Stored data:
[Start of section]

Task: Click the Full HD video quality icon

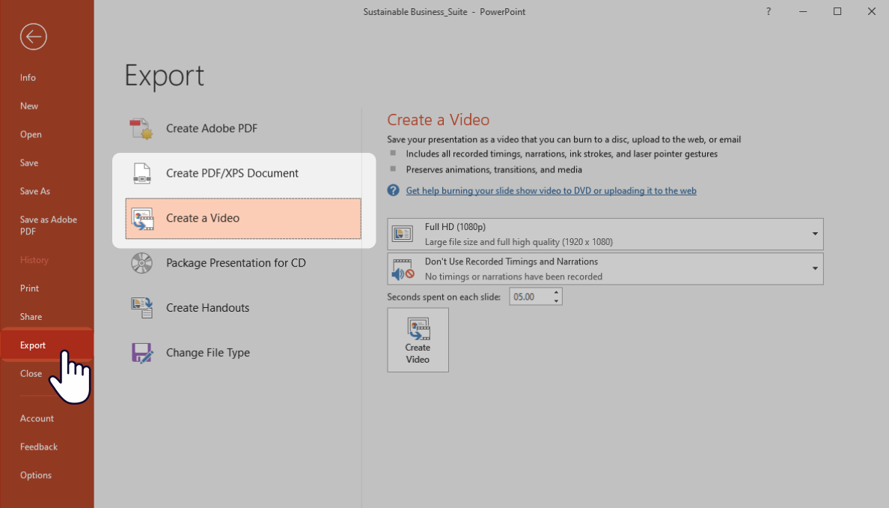Action: tap(401, 233)
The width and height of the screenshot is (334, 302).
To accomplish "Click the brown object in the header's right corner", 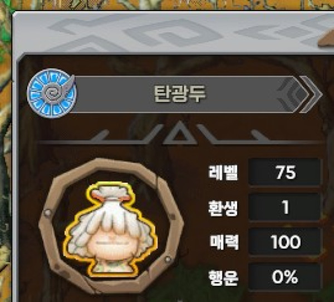I will (326, 40).
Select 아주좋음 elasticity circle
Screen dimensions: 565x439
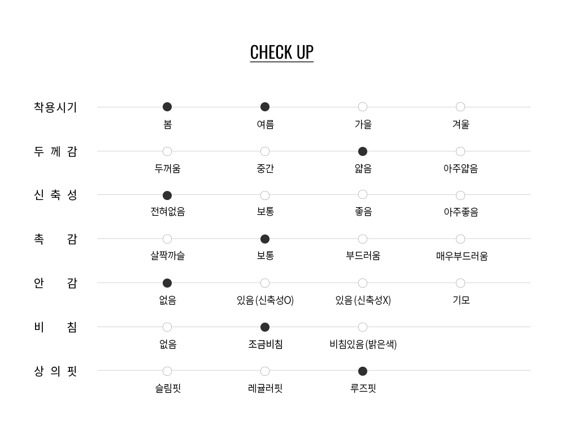460,195
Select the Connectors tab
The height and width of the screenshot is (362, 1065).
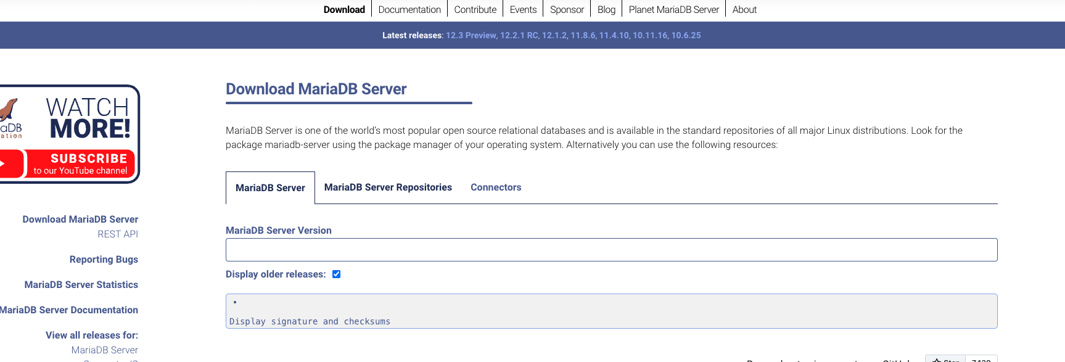point(496,187)
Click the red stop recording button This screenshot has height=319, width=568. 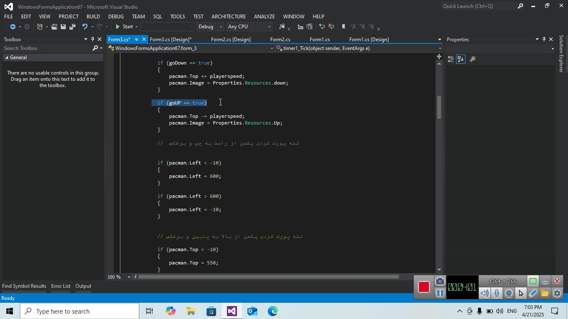tap(424, 287)
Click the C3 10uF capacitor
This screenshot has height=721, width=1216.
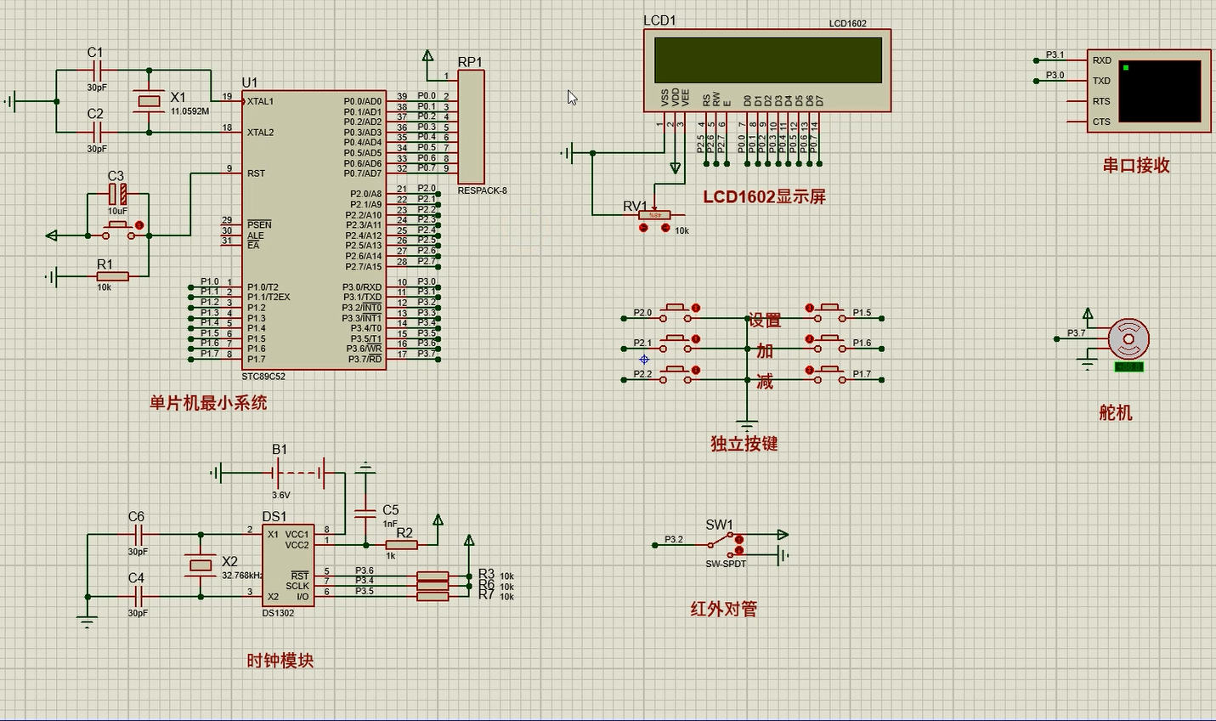tap(118, 195)
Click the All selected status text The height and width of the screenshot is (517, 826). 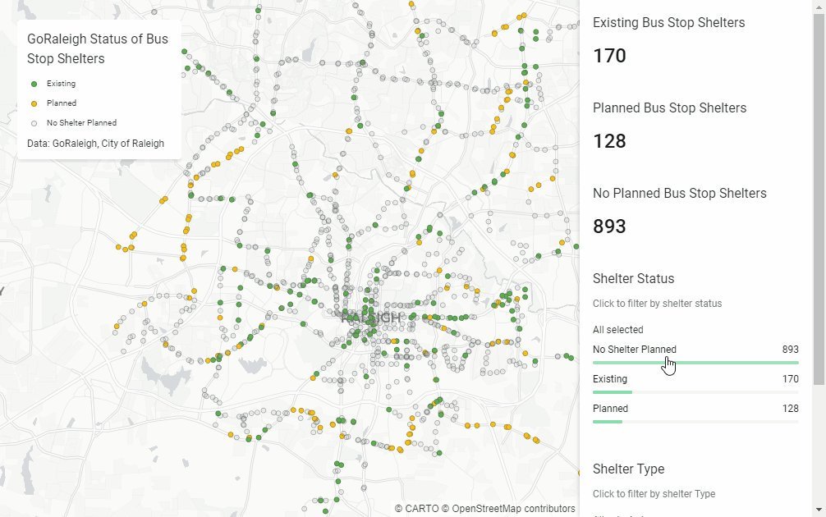(617, 330)
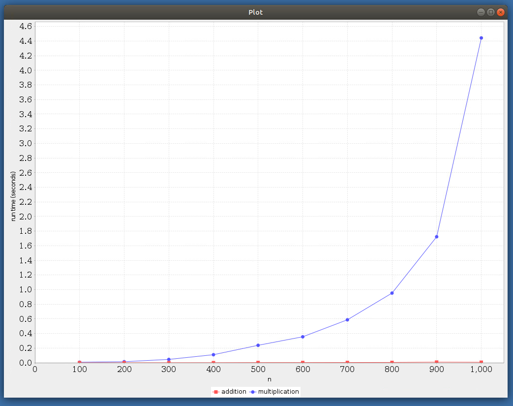Click the blue circle marker at n=500
This screenshot has width=513, height=406.
[x=258, y=345]
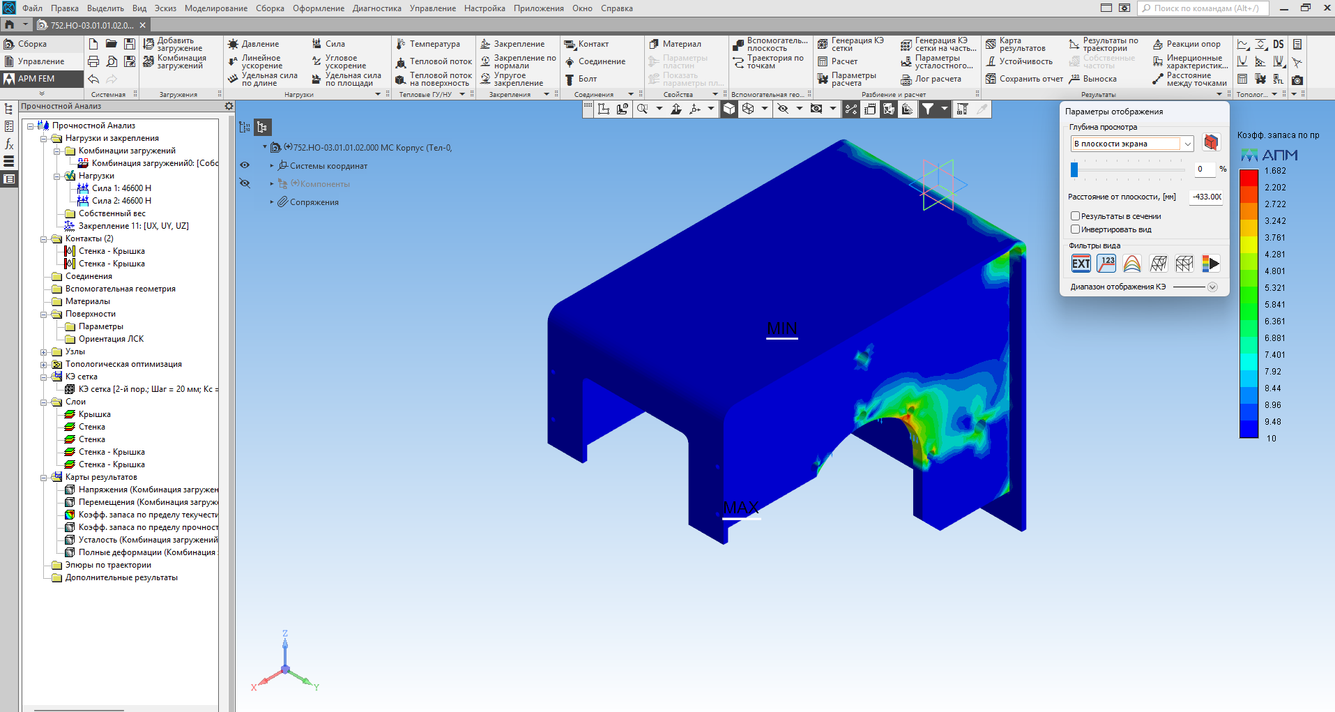Click the depth view slider handle
The height and width of the screenshot is (712, 1335).
pos(1074,169)
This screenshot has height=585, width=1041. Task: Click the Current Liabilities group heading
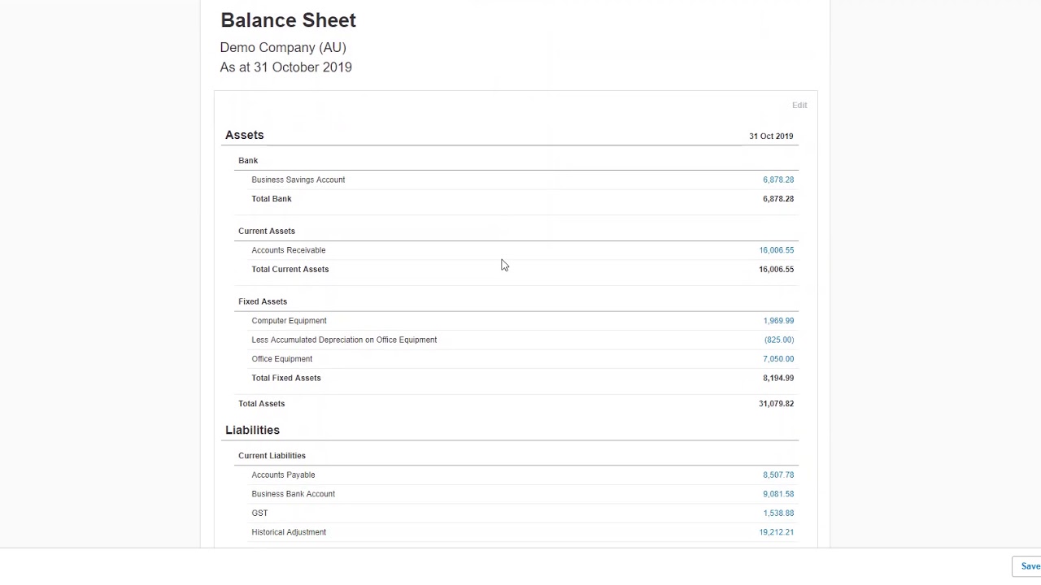[272, 456]
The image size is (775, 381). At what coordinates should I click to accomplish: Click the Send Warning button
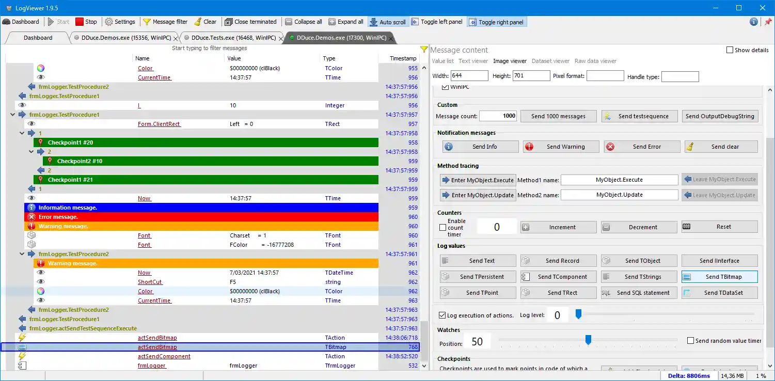pos(561,146)
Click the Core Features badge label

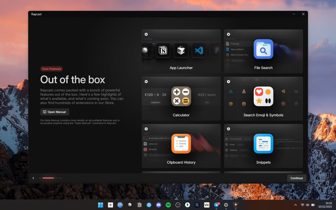(x=52, y=69)
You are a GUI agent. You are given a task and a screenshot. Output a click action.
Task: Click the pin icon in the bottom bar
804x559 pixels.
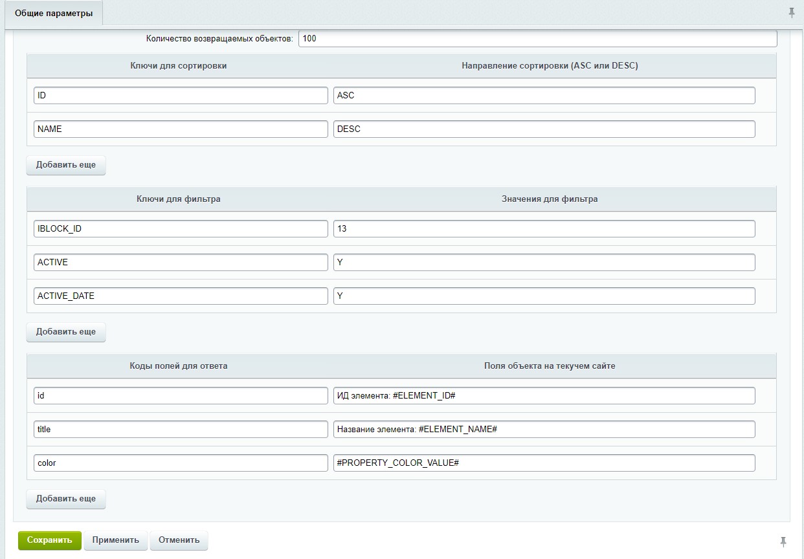pos(783,541)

[End of section]

WHAT TO PRODUCE:
Only the lines from the one containing "This screenshot has height=585, width=1041." through the last line of the data belong in the copy, both included and reproduced exactly. Pictures do not.

RESULT FOR THIS EXERCISE:
This screenshot has height=585, width=1041. Task: Click the Current Liabilities group heading
[272, 456]
The image size is (775, 381). At what coordinates should I click to accomplish: Click the Send Warning button
pos(561,146)
Click the Core Features badge label

(x=52, y=69)
You are a GUI agent. You are given a task and a screenshot. Output a click action.
Task: Click the pin icon in the bottom bar
804x559 pixels.
pos(783,541)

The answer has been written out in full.